I wrote this story neither as an advocate for, or a critic of, electroconvulsive therapy. The story really began as an exercise—as a first step back into the world. Last June, after nearly three weeks at Princeton House in Princeton, N.J. and seven shock treatments, all I wanted was to return to work and to the job I love as a feature writer at The (Newark) Star-Ledger. But I was still unsteady, still unsure of myself, afraid that my mind no longer worked and that I might never write again. My editors told me just to ease back in, maybe try writing about the massive, paralyzing depression I'd just been through, and the ECT. It wasn't an assignment meant for publication so much as it was a kind of prescription.

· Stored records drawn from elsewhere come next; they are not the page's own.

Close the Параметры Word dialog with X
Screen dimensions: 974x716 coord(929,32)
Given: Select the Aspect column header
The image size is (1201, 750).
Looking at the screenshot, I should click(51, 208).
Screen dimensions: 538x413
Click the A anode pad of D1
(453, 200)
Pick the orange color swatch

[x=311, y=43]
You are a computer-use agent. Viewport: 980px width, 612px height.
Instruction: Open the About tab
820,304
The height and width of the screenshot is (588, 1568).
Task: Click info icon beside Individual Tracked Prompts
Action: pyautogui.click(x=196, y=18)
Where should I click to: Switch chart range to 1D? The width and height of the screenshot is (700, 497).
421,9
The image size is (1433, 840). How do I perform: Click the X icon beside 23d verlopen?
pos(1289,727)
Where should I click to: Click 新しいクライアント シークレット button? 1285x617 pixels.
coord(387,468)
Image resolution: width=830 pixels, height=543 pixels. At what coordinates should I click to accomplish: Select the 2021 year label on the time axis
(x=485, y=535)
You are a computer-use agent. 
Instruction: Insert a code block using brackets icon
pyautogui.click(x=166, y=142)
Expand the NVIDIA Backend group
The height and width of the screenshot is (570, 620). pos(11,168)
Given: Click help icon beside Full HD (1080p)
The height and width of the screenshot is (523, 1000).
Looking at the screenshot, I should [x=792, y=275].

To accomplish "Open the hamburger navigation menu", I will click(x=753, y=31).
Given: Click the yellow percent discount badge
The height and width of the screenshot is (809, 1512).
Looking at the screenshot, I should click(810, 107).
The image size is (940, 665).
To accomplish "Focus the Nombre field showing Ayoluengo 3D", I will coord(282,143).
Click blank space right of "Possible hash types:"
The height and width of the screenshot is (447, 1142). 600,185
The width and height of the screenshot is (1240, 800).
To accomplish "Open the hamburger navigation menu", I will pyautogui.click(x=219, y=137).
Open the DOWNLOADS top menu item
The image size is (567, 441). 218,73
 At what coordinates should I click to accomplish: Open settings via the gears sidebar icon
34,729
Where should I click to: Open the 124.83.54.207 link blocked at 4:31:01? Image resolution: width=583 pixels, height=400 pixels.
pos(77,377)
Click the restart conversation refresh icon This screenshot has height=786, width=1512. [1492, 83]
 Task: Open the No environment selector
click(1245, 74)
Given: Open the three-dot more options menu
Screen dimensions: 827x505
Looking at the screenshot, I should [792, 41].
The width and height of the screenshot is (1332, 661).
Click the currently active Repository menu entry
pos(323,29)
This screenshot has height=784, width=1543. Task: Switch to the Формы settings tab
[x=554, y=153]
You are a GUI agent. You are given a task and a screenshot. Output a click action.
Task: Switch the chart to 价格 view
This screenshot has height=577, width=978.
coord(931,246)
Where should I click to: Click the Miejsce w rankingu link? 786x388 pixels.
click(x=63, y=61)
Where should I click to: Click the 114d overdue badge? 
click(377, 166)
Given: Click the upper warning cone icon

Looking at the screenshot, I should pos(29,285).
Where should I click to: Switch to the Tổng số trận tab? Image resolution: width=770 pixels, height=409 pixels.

By and large journalists shy away from first-person stories—they're against our news nature. But after trying to write about my experiences in the 3rd person, and at the urging of my editors, I gradually re-inserted myself back into the story, knowing that to tell it well, to tell it completely, I needed to tell about myself. The result, "A Shock to the System," proved to be palliative, personally, and also much much more. After it ran, I was inundated with responses from readers, from colleagues, from mental health professionals, and I was humbled by the outpouring of support and the willingness of strangers to share their own experiences.

I could not have written this story anywhere else than at The Star-Ledger. My editors visited me and called every day that I was in the hospital. When my insurance ran out, the editor of the paper, Jim Willse, let the hospital know that the Ledger would pay for anything I needed, for as long as I needed it. Truly, no amount of thanks will ever convey the depth of my gratitude.

If you'll permit this former philosophy teacher a classical reference, I'd like to quote Aeschylus from his play Agammemnon:

"Drop by drop upon the heart sorrow falls, memory's pain, until, almost against our very will, comes wisdom by the awful grace of God."
There was a time in my life when I would have traded away my memories for anything. But not now. I am thankful for the painful ones as much as I am for the joyful ones, and I am no longer embarrassed or ashamed to say that I am manic depressive. I celebrate it. I celebrate whatever wisdom it brings, whether by struggle, by reflection, by writing… or by the awful grace of God.